I was first asking local shops if they were capable of spray welding and I had several leads but it petered out, one shop offered to mig weld it and turn it down for 300 euros, but I think MIG welding might damage the hardening on the rest of the shaft. In that case maybe I should have tried TIG welding which I can do myself, very very slowly and letting it cool down before continuing.

I had this plan drawn up in CAD, to make a two part shaft, remove the damaged portion and insert a new one via a left hand thread, the shaft only turns in one direction and that would make it self locking. That + the strongest loctite (272) and the fact that the join happens right where it's supported by a bearing should make this a workable solution.



Still in the end I decided to try and get away the the absolute minimum repair, I chucked up the shaft in the lathe and I turned away the broken thread. I also took a very shallow cut on the shaft and it mics consistently to 26.98mm except where there are circular gouges, nominal dimension is 27mm.



I have also bought a 27mm reamer and reamed the gears and ater these operations I have a nice slip fit on the shaft. Next I drilled and threaded the shaft for a left hand thread and I made a new oversize part that I fitted with loctite. I wasn't able to get my hands on 272 but I hope 2701 is good enough here, this part will not really be under any strain.

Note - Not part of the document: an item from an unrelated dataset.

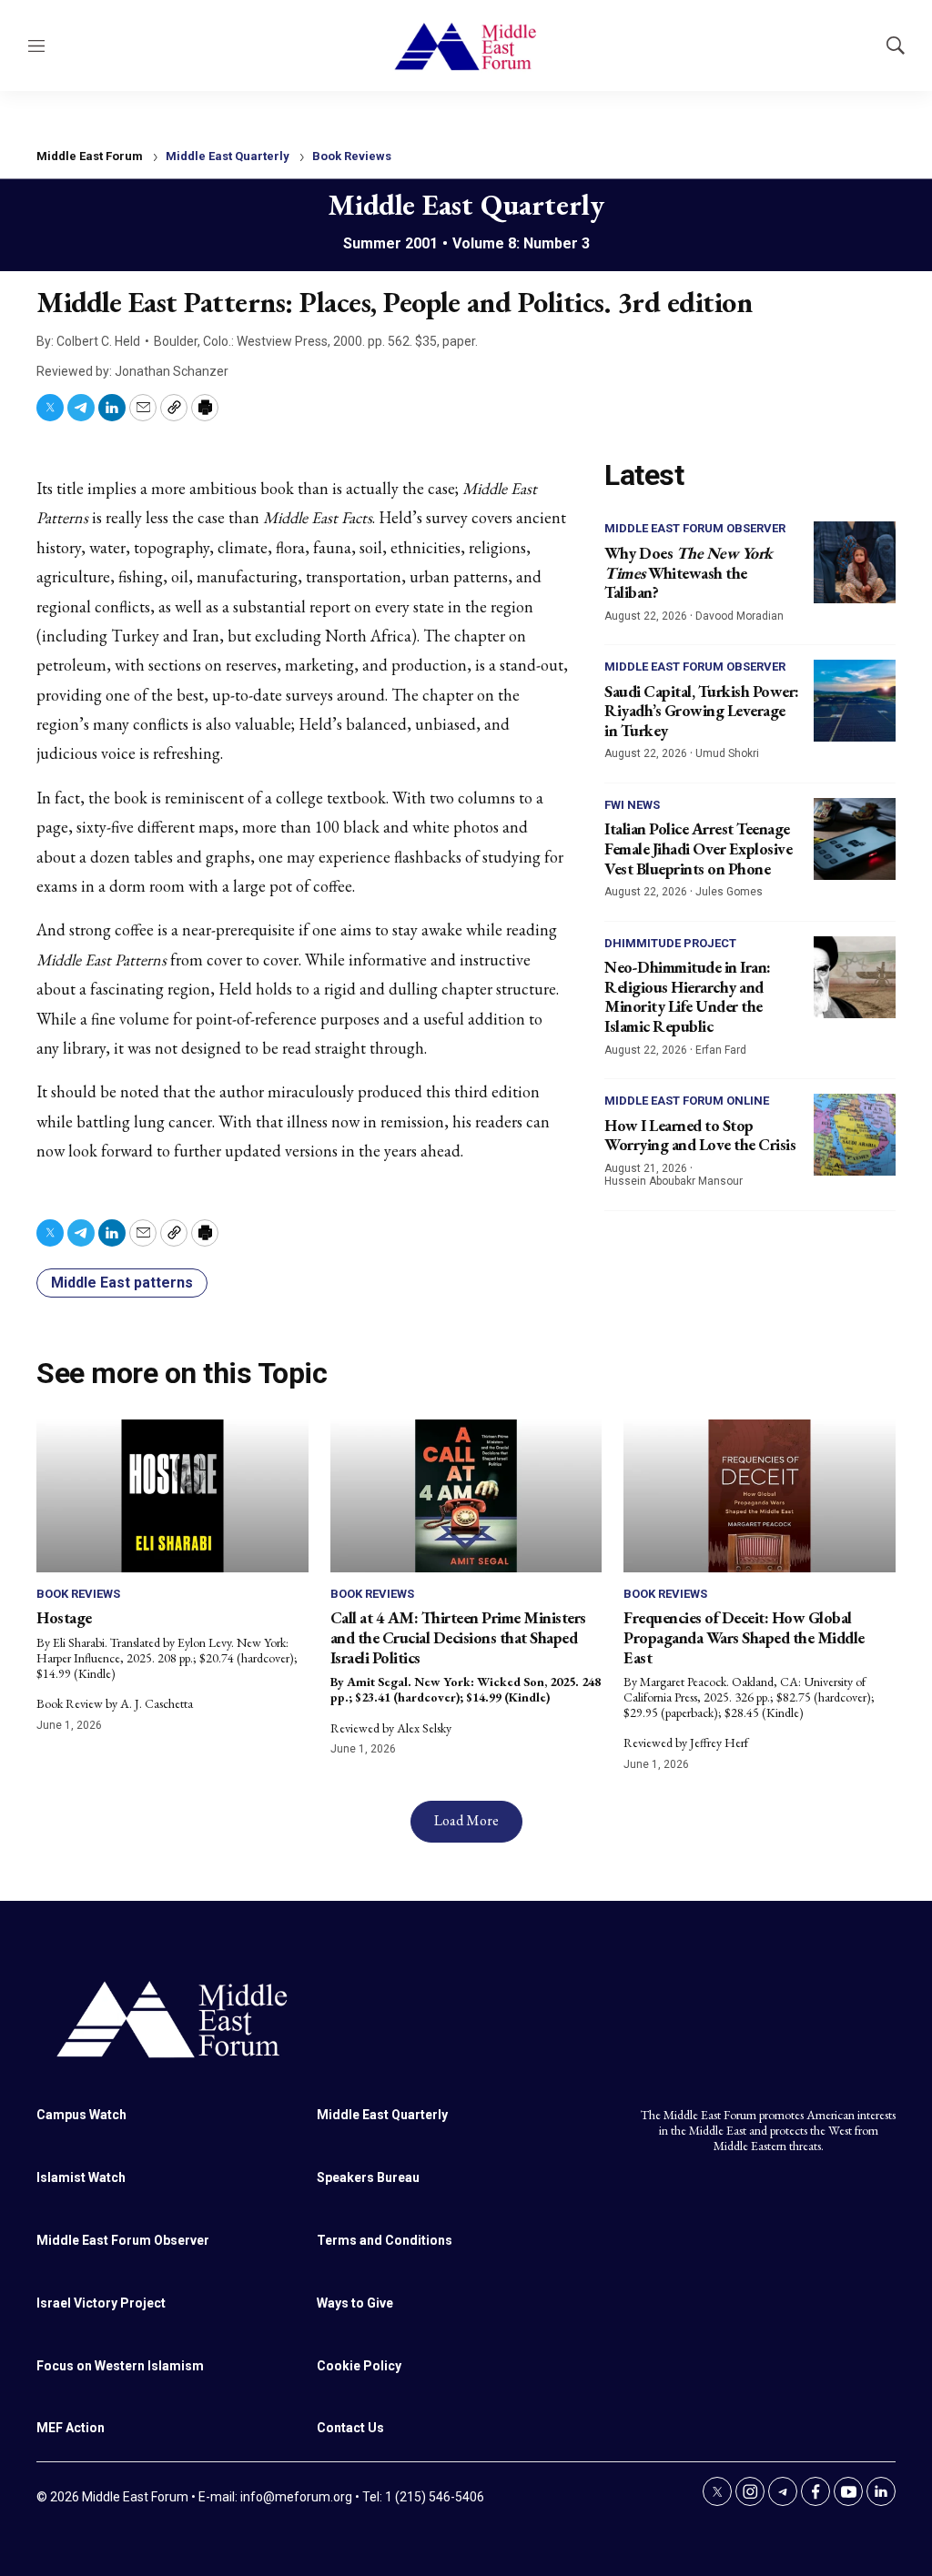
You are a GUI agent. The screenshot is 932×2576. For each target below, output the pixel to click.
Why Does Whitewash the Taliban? (688, 572)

Now I just need to turn the new features on this piece. Then my next step is to enlarge the slot to 6mm, and make it 2mm deeper (to keep overall height constant so the bearing can slip over). This will clean up the slot in the shaft,

I will also broach the gear key slots to 6mm as well, this will also fix some damage I discovered that I did to one side of the slots. And it will make the whole setup stronger.